Task objective: Copy out the material from the line with "LIN Line label" to the line with "click(788, 96)", putting "arrow tip" wherever "arrowhead" appears and leaving everything else unchanged.

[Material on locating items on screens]
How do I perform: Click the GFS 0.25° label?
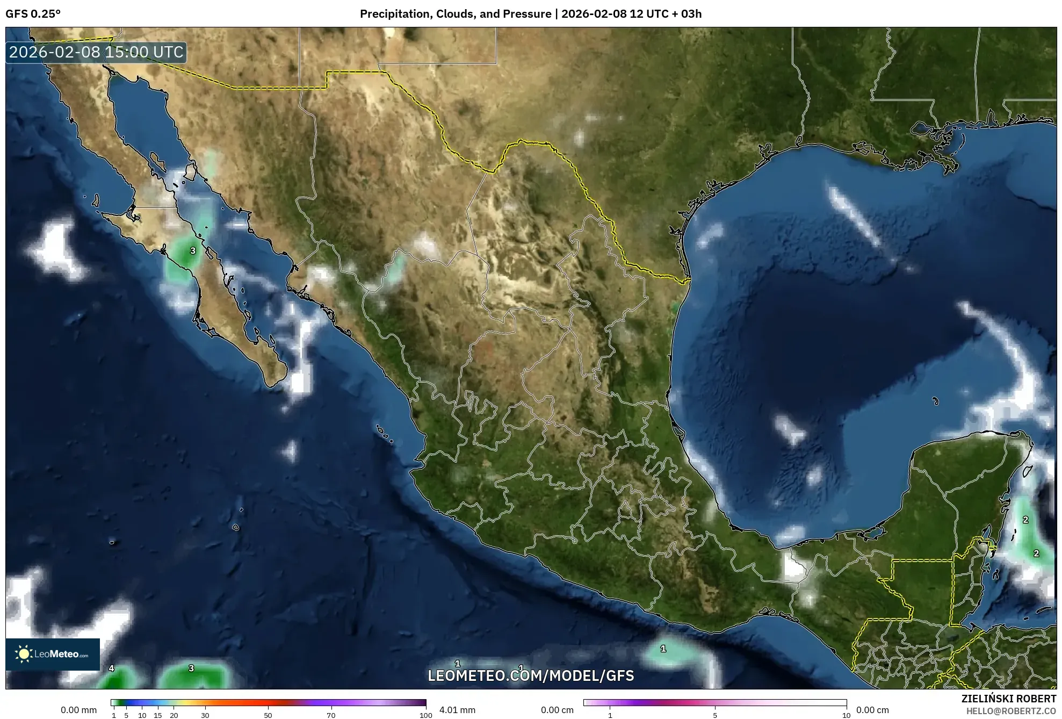[x=33, y=14]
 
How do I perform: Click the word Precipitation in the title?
[x=394, y=14]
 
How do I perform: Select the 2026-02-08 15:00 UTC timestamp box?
[x=96, y=52]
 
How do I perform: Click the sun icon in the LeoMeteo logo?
[x=24, y=654]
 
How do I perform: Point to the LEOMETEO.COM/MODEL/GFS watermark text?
[x=531, y=675]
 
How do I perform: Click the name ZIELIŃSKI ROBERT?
[x=1008, y=699]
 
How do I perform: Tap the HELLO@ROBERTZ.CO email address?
[x=1011, y=711]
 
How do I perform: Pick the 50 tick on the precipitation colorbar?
[x=268, y=715]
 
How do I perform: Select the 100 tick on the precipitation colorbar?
[x=425, y=715]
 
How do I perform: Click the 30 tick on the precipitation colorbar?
[x=205, y=715]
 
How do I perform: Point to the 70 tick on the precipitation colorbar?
[x=331, y=715]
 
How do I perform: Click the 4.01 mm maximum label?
[x=457, y=710]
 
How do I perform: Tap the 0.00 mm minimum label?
[x=78, y=710]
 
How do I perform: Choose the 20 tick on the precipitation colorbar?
[x=174, y=715]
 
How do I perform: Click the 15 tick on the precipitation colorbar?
[x=158, y=715]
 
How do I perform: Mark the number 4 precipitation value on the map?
[x=111, y=668]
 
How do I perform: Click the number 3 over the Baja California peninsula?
[x=193, y=250]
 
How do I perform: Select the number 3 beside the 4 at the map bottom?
[x=191, y=668]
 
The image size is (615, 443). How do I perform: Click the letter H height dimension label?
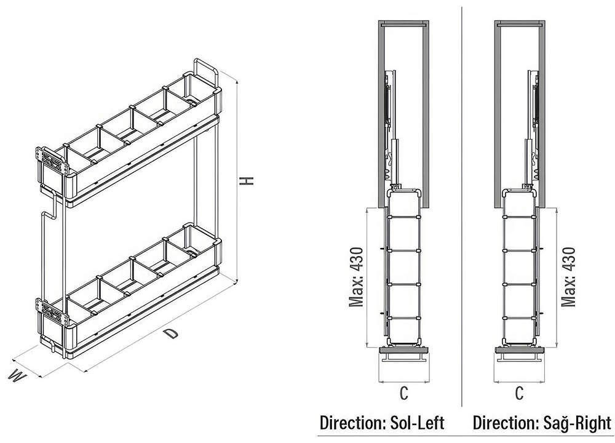pos(247,180)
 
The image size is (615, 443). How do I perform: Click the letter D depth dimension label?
pos(171,334)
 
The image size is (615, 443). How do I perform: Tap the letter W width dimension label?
pos(18,375)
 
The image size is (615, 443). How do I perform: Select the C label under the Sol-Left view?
pos(403,393)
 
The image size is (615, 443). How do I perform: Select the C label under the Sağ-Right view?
pos(519,393)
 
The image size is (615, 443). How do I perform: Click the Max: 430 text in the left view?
pos(357,277)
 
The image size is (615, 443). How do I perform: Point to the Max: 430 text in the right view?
pos(568,277)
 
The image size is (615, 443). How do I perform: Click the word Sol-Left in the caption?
pos(418,423)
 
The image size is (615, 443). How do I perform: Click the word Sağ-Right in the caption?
pos(577,423)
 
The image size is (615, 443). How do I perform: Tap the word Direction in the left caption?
pos(353,423)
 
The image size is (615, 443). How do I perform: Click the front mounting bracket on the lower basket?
pos(50,311)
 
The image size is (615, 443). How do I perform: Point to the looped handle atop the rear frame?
pos(205,72)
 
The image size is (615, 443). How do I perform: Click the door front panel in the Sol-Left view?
pos(404,349)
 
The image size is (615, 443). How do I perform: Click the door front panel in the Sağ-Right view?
pos(519,349)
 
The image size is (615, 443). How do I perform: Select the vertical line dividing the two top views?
pos(462,206)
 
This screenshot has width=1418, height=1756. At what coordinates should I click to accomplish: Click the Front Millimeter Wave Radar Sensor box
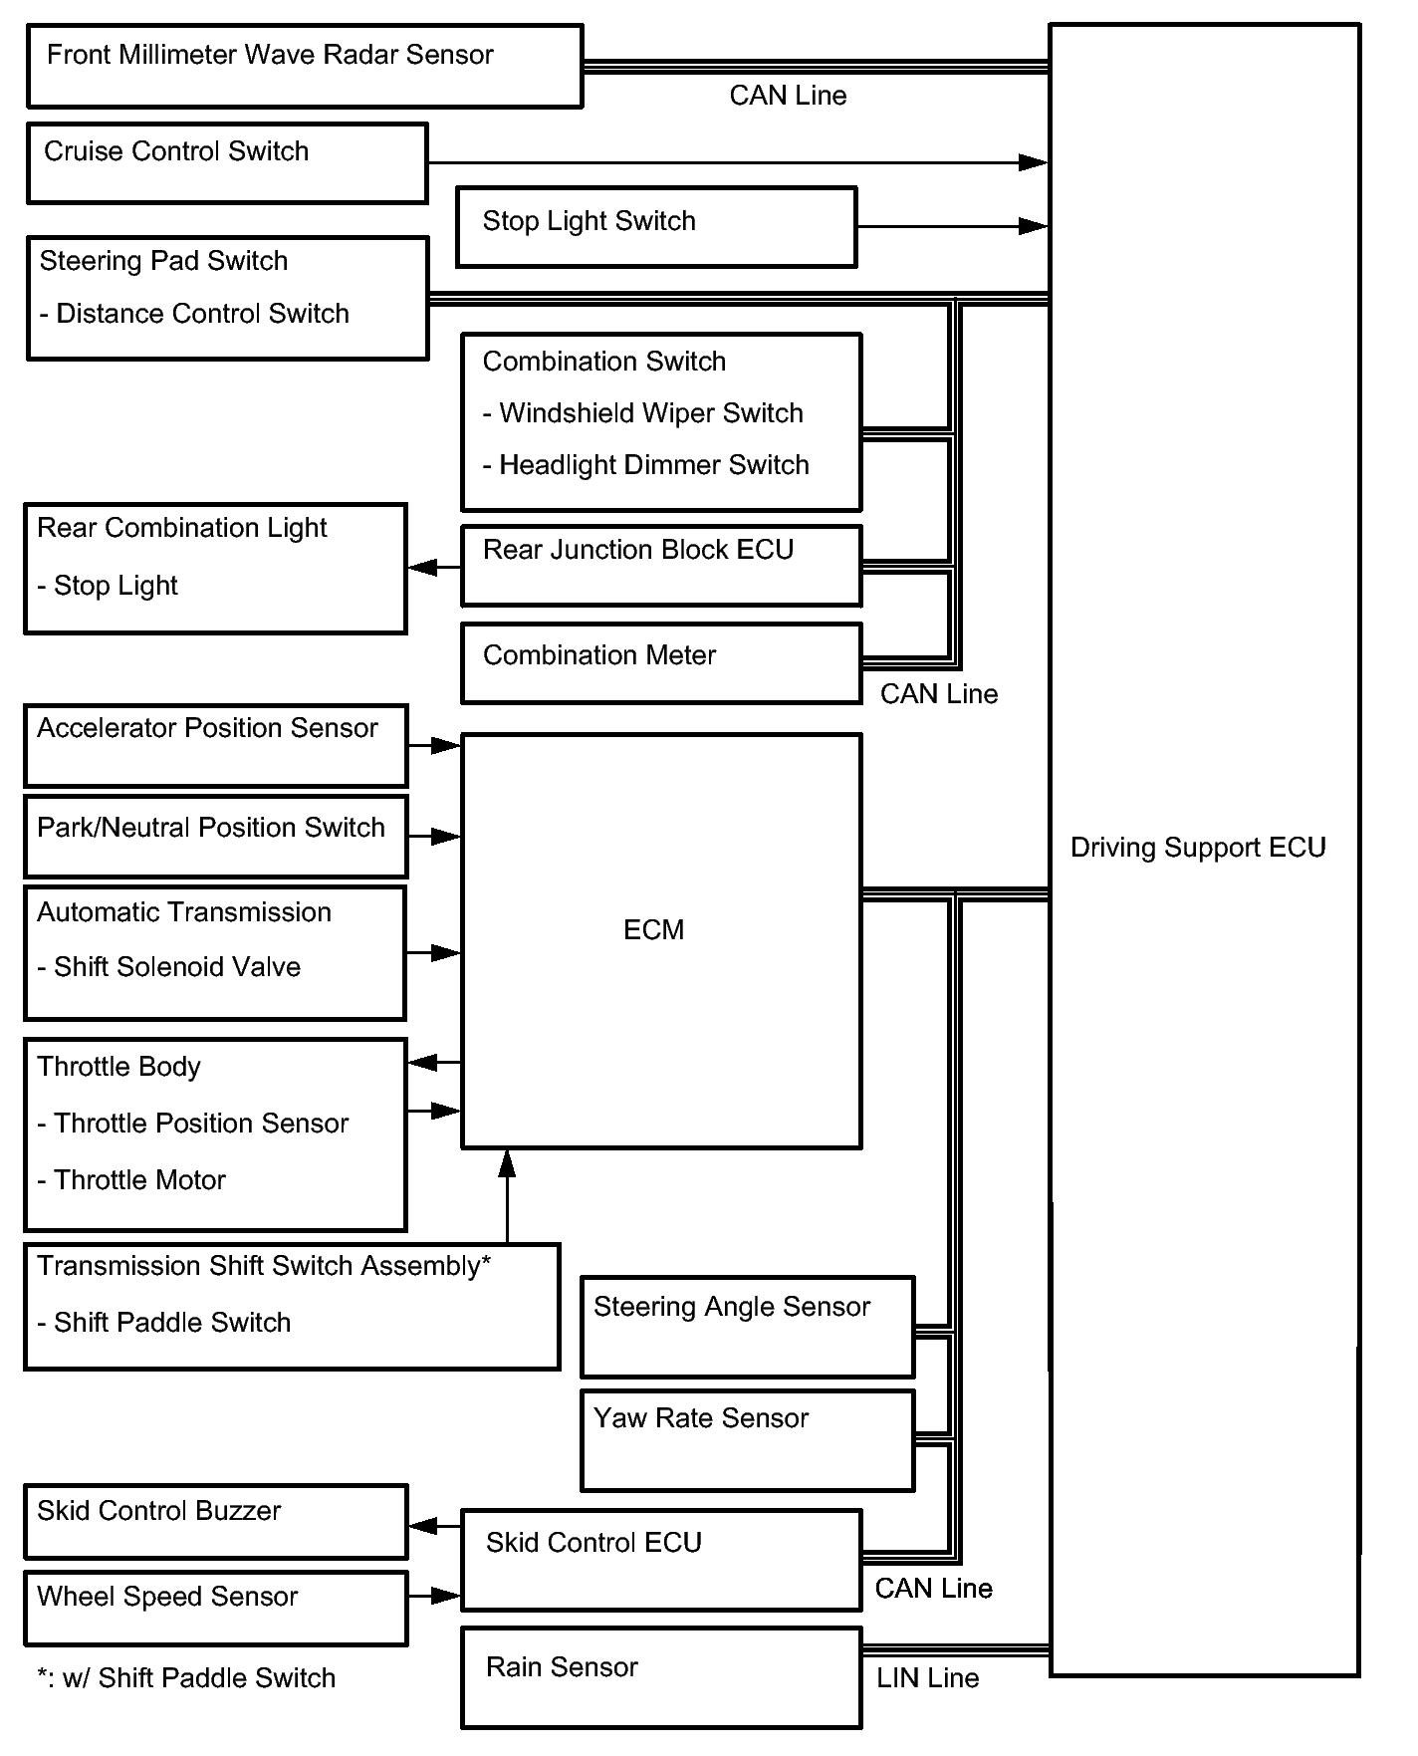click(305, 66)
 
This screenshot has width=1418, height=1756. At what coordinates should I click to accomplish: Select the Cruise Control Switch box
click(227, 163)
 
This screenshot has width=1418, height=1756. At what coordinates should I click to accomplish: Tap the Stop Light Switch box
click(656, 227)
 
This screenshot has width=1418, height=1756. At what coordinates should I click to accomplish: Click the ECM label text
click(653, 930)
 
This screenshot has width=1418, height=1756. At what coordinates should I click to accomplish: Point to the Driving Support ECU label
click(1198, 848)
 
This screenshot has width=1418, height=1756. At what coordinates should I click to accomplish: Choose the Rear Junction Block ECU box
click(661, 566)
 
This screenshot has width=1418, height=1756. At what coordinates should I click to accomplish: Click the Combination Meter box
click(661, 663)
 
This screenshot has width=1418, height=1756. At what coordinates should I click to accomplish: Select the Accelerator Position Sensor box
click(216, 746)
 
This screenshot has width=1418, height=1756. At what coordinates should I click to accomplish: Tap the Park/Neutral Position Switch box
click(216, 836)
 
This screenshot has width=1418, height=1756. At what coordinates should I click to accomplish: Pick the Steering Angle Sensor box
click(748, 1327)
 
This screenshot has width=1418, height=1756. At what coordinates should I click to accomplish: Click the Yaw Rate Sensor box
click(748, 1440)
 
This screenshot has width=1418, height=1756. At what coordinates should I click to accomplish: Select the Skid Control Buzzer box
click(216, 1522)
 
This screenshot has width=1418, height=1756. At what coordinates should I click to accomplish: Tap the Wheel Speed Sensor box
click(216, 1608)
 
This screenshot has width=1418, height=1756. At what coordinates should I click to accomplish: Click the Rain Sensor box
click(661, 1677)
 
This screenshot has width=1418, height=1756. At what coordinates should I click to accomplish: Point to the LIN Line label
click(927, 1678)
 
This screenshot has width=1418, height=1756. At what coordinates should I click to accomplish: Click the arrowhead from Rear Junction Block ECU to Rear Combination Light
click(422, 567)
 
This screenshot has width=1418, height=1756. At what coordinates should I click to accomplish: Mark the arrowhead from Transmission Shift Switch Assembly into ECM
click(507, 1162)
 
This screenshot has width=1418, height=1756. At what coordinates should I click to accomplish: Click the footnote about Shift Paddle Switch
click(186, 1678)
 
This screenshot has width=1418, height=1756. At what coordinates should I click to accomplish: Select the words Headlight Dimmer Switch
click(654, 465)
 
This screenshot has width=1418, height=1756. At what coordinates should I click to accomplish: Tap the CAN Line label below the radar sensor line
click(788, 96)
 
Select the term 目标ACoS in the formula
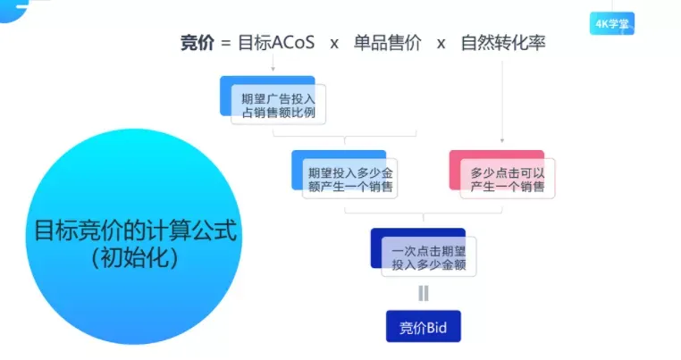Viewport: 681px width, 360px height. click(x=276, y=42)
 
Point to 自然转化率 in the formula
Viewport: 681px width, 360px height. click(x=502, y=42)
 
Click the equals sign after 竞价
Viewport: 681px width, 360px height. click(x=226, y=42)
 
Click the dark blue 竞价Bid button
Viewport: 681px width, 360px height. click(x=423, y=326)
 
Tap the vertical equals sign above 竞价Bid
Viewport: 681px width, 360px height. click(x=423, y=292)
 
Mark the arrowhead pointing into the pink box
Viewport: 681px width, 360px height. click(x=502, y=140)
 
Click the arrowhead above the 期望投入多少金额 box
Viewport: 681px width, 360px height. click(x=344, y=142)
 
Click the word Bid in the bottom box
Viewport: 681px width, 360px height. click(x=438, y=326)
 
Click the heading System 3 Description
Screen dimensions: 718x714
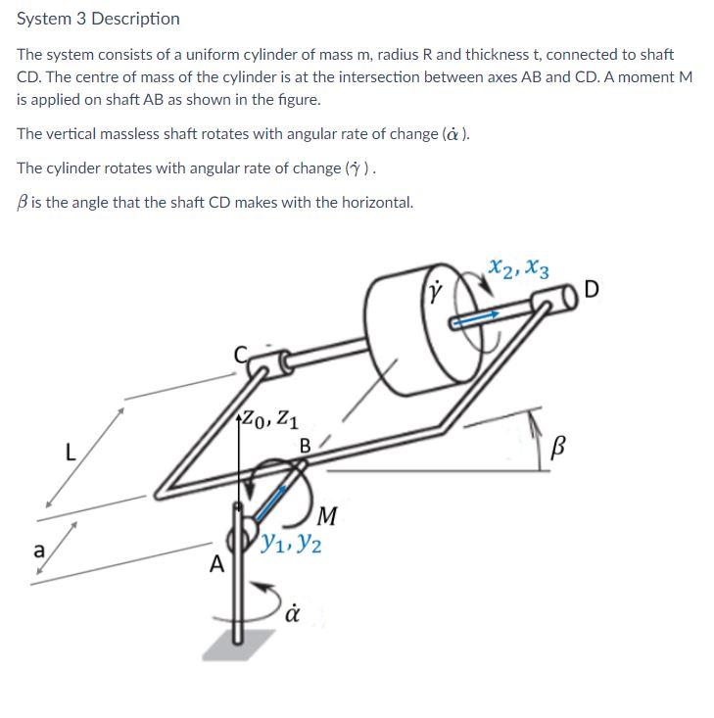[98, 19]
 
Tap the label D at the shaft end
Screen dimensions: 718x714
[591, 289]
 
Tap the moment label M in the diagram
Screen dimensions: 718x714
[328, 514]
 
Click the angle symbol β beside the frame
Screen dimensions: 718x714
[559, 449]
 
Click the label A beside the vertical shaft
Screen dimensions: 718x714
[216, 565]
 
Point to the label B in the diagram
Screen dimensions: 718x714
[305, 446]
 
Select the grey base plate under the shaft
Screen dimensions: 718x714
[240, 644]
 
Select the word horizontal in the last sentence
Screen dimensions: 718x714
[376, 203]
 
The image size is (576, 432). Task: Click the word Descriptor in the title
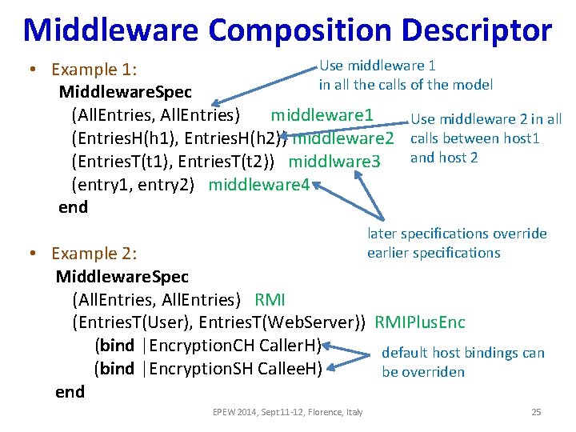tap(478, 30)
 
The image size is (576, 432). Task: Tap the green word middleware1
tap(322, 115)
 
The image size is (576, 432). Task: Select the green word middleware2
tap(344, 138)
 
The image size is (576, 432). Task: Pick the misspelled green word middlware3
tap(334, 162)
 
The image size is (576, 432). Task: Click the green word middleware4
tap(259, 185)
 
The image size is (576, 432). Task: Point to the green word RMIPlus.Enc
tap(419, 323)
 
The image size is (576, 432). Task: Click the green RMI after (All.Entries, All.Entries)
tap(270, 300)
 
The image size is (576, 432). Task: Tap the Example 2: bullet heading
tap(94, 254)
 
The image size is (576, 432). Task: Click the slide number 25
tap(536, 412)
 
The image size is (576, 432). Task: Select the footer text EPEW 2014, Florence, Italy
tap(287, 412)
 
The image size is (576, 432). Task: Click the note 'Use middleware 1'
tap(378, 66)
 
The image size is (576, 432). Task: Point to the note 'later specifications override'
tap(457, 234)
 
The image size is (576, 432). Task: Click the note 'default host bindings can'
tap(463, 353)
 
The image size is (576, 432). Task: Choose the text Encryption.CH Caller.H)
tap(235, 346)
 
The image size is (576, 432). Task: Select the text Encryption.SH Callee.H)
tap(235, 369)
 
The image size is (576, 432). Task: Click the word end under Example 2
tap(70, 392)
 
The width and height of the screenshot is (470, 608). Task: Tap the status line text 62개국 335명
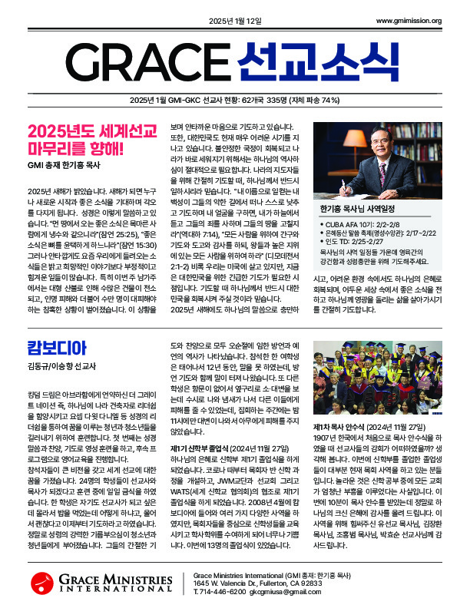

Complete answer:
This screenshot has width=1418, height=1756. At what coordinates should I click to accomplish: Point to the LIN Line label
click(927, 1678)
 
This screenshot has width=1418, height=1756. At what coordinates should I click to accomplish: Click the arrow tip from Rear Junction Block ECU to Rear Combination Light
click(422, 567)
 
This screenshot has width=1418, height=1756. At what coordinates should I click to accomplish: Mark the arrow tip from Transmission Shift Switch Assembly into ECM
click(507, 1162)
 
This screenshot has width=1418, height=1756. At what coordinates should I click to accomplish: Click the footnote about Shift Paddle Switch
click(186, 1678)
 
This screenshot has width=1418, height=1756. At what coordinates should I click to accomplish: Select the words Headlight Dimmer Switch
click(654, 465)
 
This screenshot has width=1418, height=1756. At what coordinates should I click to accomplish: Tap the CAN Line label below the radar sensor line
click(788, 96)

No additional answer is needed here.